I’m not sure on the specs but these are the wheels. I think they are 12’s in the rear, but might be 10’s.


----------



## Leung (Jun 20, 2004)

can't wait to see more of this.. are you going to any local NE shows?


----------



## germanblake (Sep 16, 2002)

Leung said:


> can't wait to see more of this.. are you going to any local NE shows?



yeah, im one of the organizer of the New England Dustoff in April and he will have the buggy there. I'll also have my bug I am really trying to grow the air cooled attendance so i figure if i bring a bunch of my families aircooleds it will help. between my brother, father, and i we have 6. 

this is my dads corvair powered buggy i drive


----------



## germanblake (Sep 16, 2002)

he got the wheels painted and cleared. The body, rollcage, and wheels will all be painted Jeep Rescue Green. 

the spares are 4"


the fronts are 8"


the rears are 12"


----------



## Leung (Jun 20, 2004)

looks good man ^^


----------



## germanblake (Sep 16, 2002)




----------



## boratuner (Nov 24, 2005)

[/QUOTE]

That is a wide wheel. Did your brother have them made or did he just find them already widened?


----------



## germanblake (Sep 16, 2002)

boratuner said:


> That is a wide wheel. Did your brother have them made or did he just find them already widened?
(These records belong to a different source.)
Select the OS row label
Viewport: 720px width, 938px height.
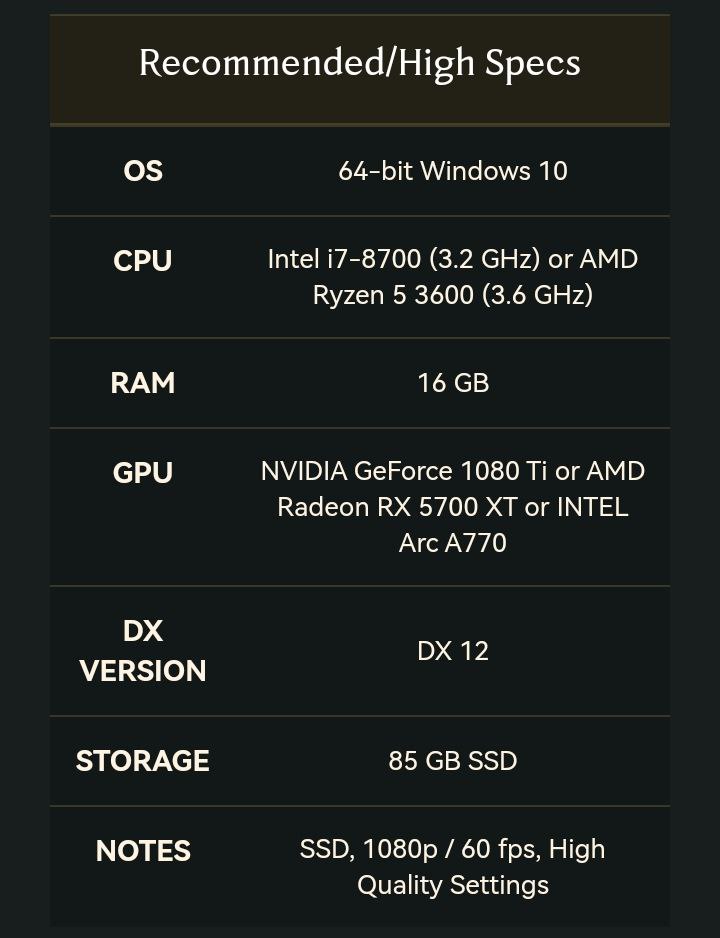pos(143,171)
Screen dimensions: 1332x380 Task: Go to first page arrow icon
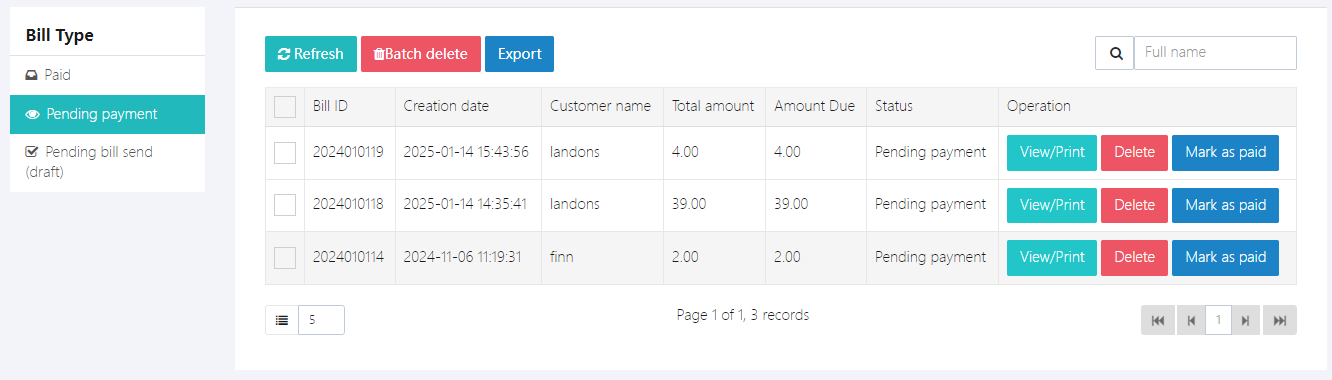click(1158, 320)
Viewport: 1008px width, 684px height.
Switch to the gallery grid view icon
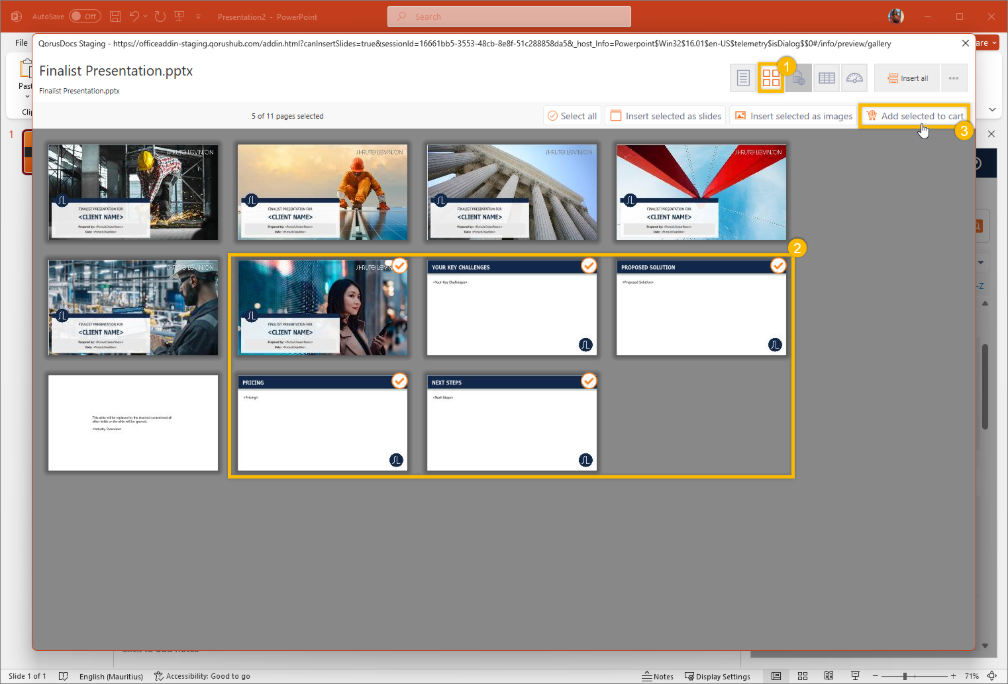click(770, 78)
my father used to hillclimbs and compete in mudbog races in a sandrail so had a ton of different width wheels made all with the same vw centers. we have multiple sets of 4's, 6's, 8's, and 12's.


----------



## phill0046 (Oct 14, 2005)

germanblake said:


> my father used to hillclimbs and compete in mudbog races in a sandrail so had a ton of different width wheels made all with the same vw centers. we have multiple sets of 4's, 6's, 8's, and 12's.


That is really cool


----------



## germanblake (Sep 16, 2002)

phill0046 said:


> That is really cool


Yeah, it was a hobby for him for a long time. he never really cared about winning per-se, it was just a fun thing for him to do. He gave up competing after his crash
http://youtu.be/SAUeNNzWW8o

He did rebuild a new sandrail and used to bring it around to shows but hasn't in a while. i'm trying to get him to have the whole car mounted on the wall in the new garage he is building.


----------



## vwturbofox (Jul 31, 2010)

love the build your body style is a lot different than mine


----------



## germanblake (Sep 16, 2002)

vwturbofox said:


> love the build your body style is a lot different than mine


You're buggy looks awesome. My mini t (orange one) is different but the one my brother is building is pretty close. Is your hood / windsheild one piece? We haven't been able to figure out what his body is. Do you know who manufactured yours?


----------



## buggyman (Aug 24, 2004)

vwturbofox said:


> love the build your body style is a lot different than mine





germanblake said:


> You're buggy looks awesome. My mini t (orange one) is different but the one my brother is building is pretty close. Is your hood / windsheild one piece? We haven't been able to figure out what his body is. Do you know who manufactured yours?


Hi guys  ,
Please take a look through here http://www.bing.com/search?q=dunebuggyarchives.com&FORM=HDRSC1 & look for ID tags grafted into the body usually around the driver's knee either on the front 1/4 panel or up under the dash panel .

:beer::beer:


----------



## vwturbofox (Jul 31, 2010)

germanblake said:


> You're buggy looks awesome. My mini t (orange one) is different but the one my brother is building is pretty close. Is your hood / windsheild one piece? We haven't been able to figure out what his body is. Do you know who manufactured yours?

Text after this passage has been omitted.